The integrase sequence of functional class 2 integrons of the three screened strains was consistent with that reported by Quhao Wei, whose team examined the integration and excision effects of gene cassettes using quantitative real-time PCR for all five functional class 2 integrons submitted in the INTEGRALL database, and found only little differences in these effects.28 Our study showed that the sequence of functional class 2 integron promoters is identical to that of other class 2 integrases in the same cohort, indicating that increased integrase activity did not alter promoter sequence and activity of the attI2 region at the recombination site. Whole gene sequencing, as well as upstream and downstream gene analysis, showed the presence of all class 2 integrons in this screening on the Tn7 transposon of the host bacterial chromosome, which was significantly different from the transmission mechanism of class 1 integrons present in plasmids for propagation. Based on the location of class 2 integron, it can be speculated that the bacterial genome stability limits the activity of class 2 integrases, which largely explains why the sequence of class 2 integrases is relatively conserved and singular. Further studies are needed to investigate whether functional class 2 integrases present on the chromosome restore the integration and cutting activity in the wild environment and the mechanism and reason for the presence of all class 2 integrases on the Tn7 transposon of the host chromosome. The deeper reasons for differences in classes and functions of integrons may be due to the natural selection of bacteria in the process of transmission and evolution.
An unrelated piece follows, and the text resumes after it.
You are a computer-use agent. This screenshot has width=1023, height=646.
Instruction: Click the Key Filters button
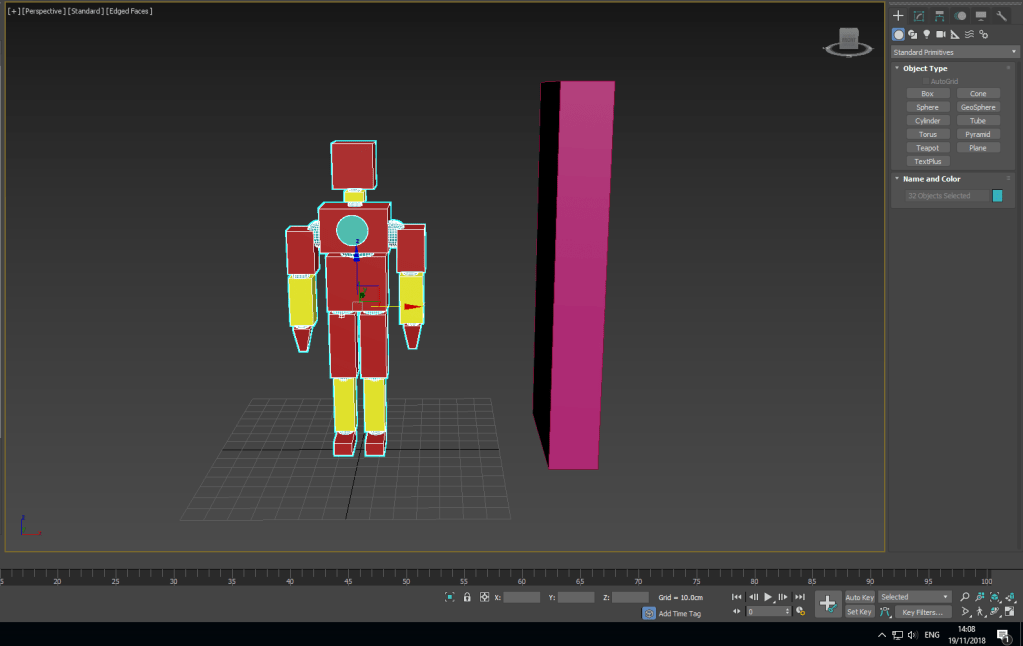921,611
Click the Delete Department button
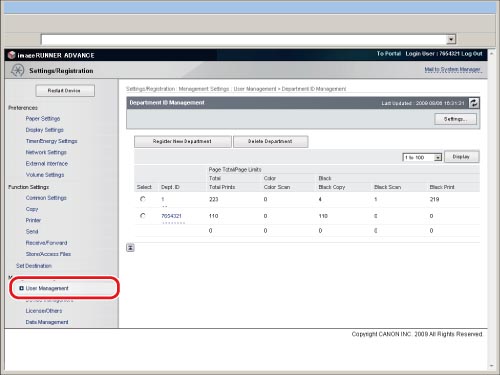This screenshot has height=375, width=500. point(270,141)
The ERIC-PCR homology analysis showed that most of the 61 clinically isolated P. mirabilis strains had high genotyping homology, suggesting that there may be clonal transmission in the hospital. Among the three functional class 2 integron-positive strains, two were highly homologous, with the same genotype as other class 2 integron-positive strains screened in this study. Therefore, class 2 integrons may be affected by external environmental factors or regulated by bacterial genome during transmission, resulting in the stop codon mutation, thereby restoring integrase activity, transforming into functional class 2 integrons, to adapt to the environmental changes and survival.

Conclusions

Functional class 2 integrons, a special form of integrons, currently have a low clinical distribution and are occasionally isolated in clinical strains such as those of P. mirabilis. Compared to class 1 integrons, specific localization of class 2 integrons on the host bacterium chromosome and its lower intensity PC promoters result in a reduced ability to integrate, cut, and express drug resistance gene cassette in variable regions. However, the resurrection of gene mutations in functional class 2 integrons could be also explained by the fact that bacteria are adapting to the environment during transmission and evolution. Furthermore, functional class 2 integrons also cause clonal transmission among bacteria.